(Screen grounding data)
◇ ◇ ◇
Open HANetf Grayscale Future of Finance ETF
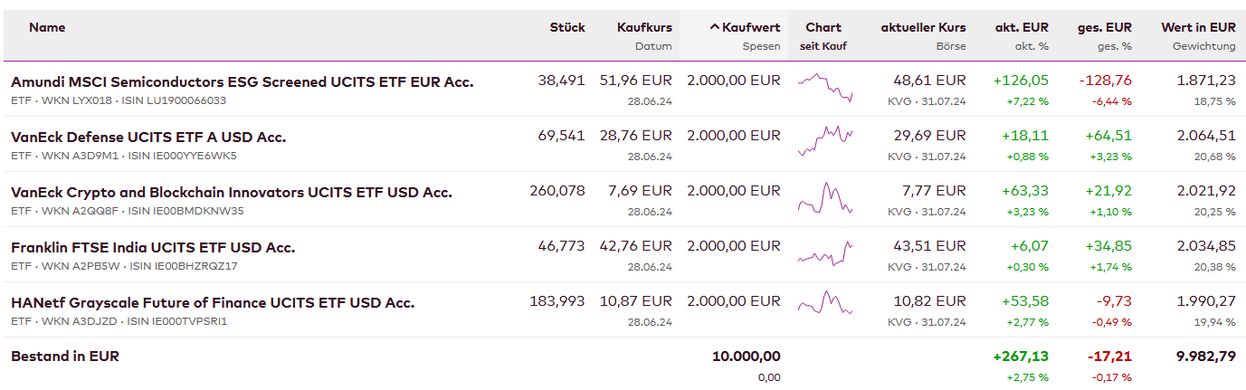Image resolution: width=1246 pixels, height=390 pixels. pos(213,303)
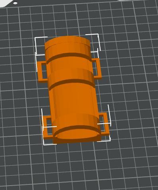Click the white hole on the plate corner
Viewport: 158px width, 190px height.
pyautogui.click(x=15, y=3)
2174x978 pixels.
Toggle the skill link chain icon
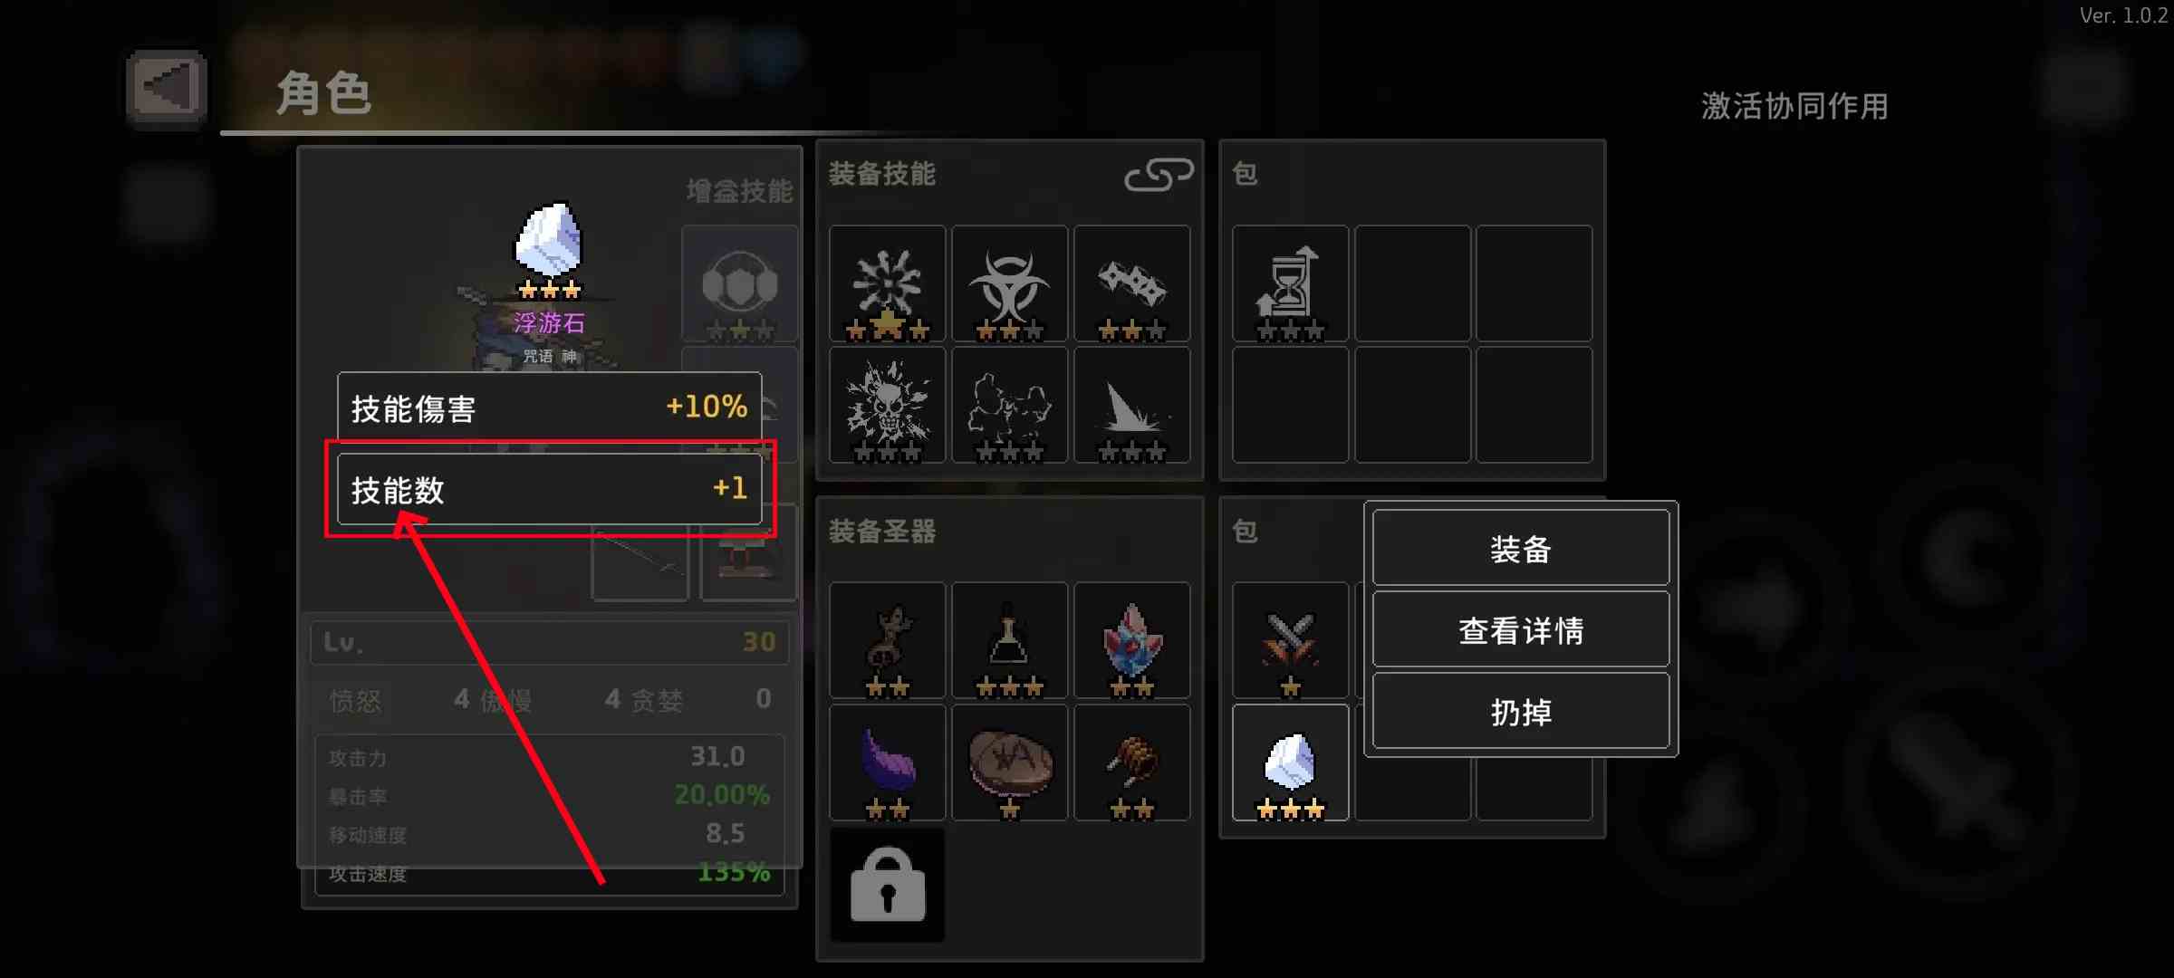click(x=1159, y=173)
◇ ◇ ◇
Rewrite every line of the data with "Toggle" switched to "Activate" and nothing else altered. Can you leave the pictures out of your answer?

*Exercise output*
Open HANetf Grayscale Future of Finance ETF
Image resolution: width=1246 pixels, height=390 pixels. pos(213,303)
Click the white hole on the plate corner
Viewport: 158px width, 190px height.
pyautogui.click(x=15, y=3)
2174x978 pixels.
Activate the skill link chain icon
click(x=1159, y=173)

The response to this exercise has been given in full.